Em um paradoxo histórico, o líder do golpe que derrubou Allende, Augusto Pinochet, também era maçom, iniciado na mesma loja e afilhado maçônico do próprio presidente. Pinochet, que até poucos dias antes do golpe era considerado um homem de confiança de Allende, aderiu aos golpistas no último momento, traindo não apenas seu padrinho de Loja, mas também os valores que jurara defender.

O regime instaurado por Pinochet transformou o Chile em um Estado de exceção, marcado por uma repressão brutal.

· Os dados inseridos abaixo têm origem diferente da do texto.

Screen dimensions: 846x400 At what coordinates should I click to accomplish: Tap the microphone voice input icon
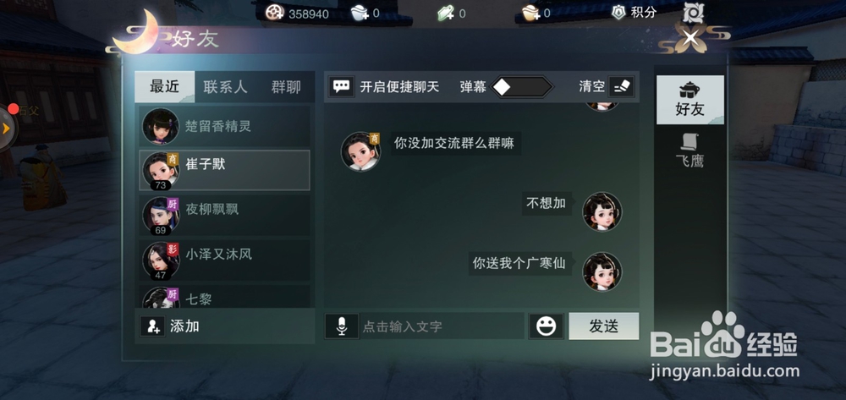[342, 326]
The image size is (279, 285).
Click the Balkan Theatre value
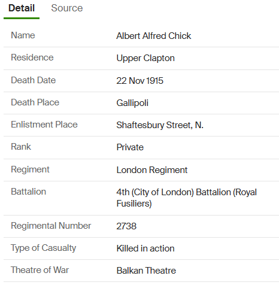146,271
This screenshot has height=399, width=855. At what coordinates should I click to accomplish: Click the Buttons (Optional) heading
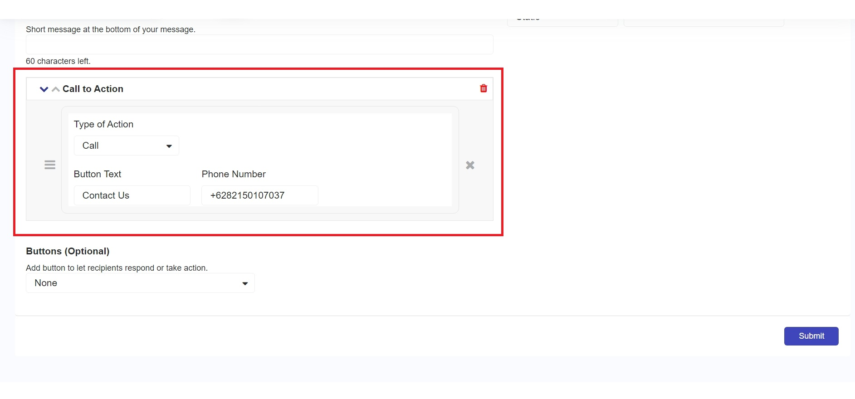68,251
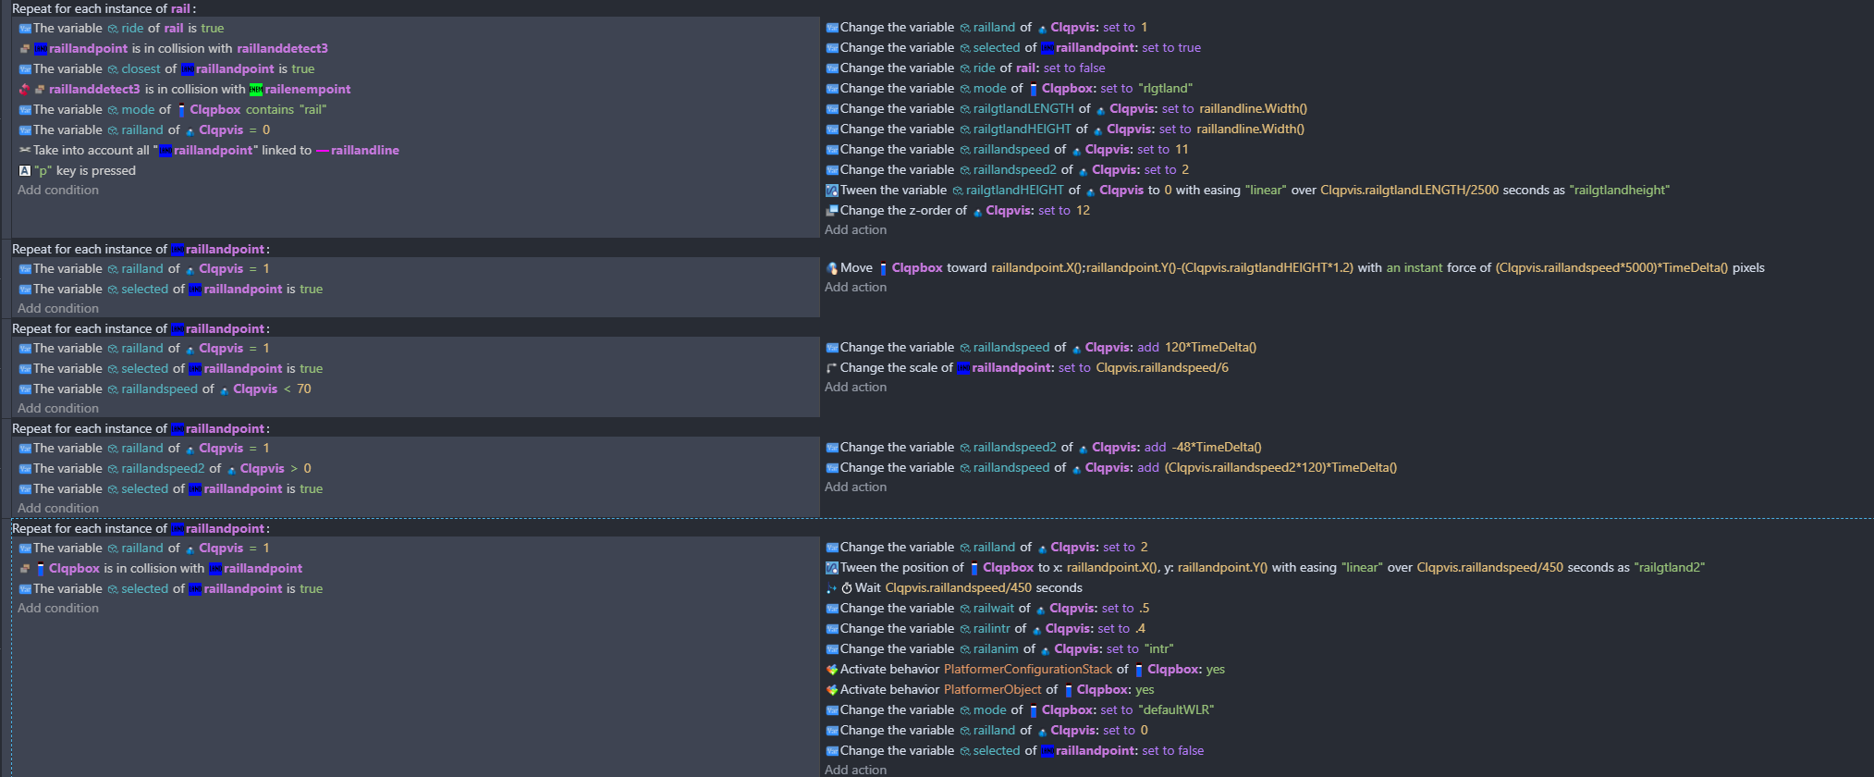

De acordo com relatórios oficiais, mais de 3.200 pessoas foram mortas ou desapareceram, cerca de 38.000 foram vítimas de tortura, e centenas de milhares buscaram o exílio para escapar da perseguição política.

A conduta de Pinochet exemplifica uma covardia moral incompatível com os compromissos maçônicos. Sua traição revela como o pertencimento formal à Maçonaria não é garantia de adesão substancial aos seus princípios. Como observou a Euronews, Allende via Pinochet como um homem leal, uma confiança que se provou tragicamente equivocada.

A Maçonaria diante da cisão ética

O episódio chileno é um exemplo contundente das contradições internas que podem se manifestar dentro da Maçonaria, quando a adesão ritualística não é acompanhada de uma vivência ética coerente. De um lado, Allende representa o maçom que, mesmo diante da morte, não abdica de seus ideais. De outro, Pinochet encarna a figura do traidor, que instrumentaliza sua posição para fins que negam os próprios fundamentos da Instituição.

Essa dualidade evidencia que, embora a Maçonaria una seus membros através de símbolos e juramentos, a verdadeira fraternidade se revela no agir concreto, especialmente nos momentos de crise. O caso chileno permanece, assim, como uma advertência histórica: a Maçonaria é tão forte quanto a integridade de seus membros, e tão frágil quanto a sua disposição de trair ou esquecer os valores que a sustentam.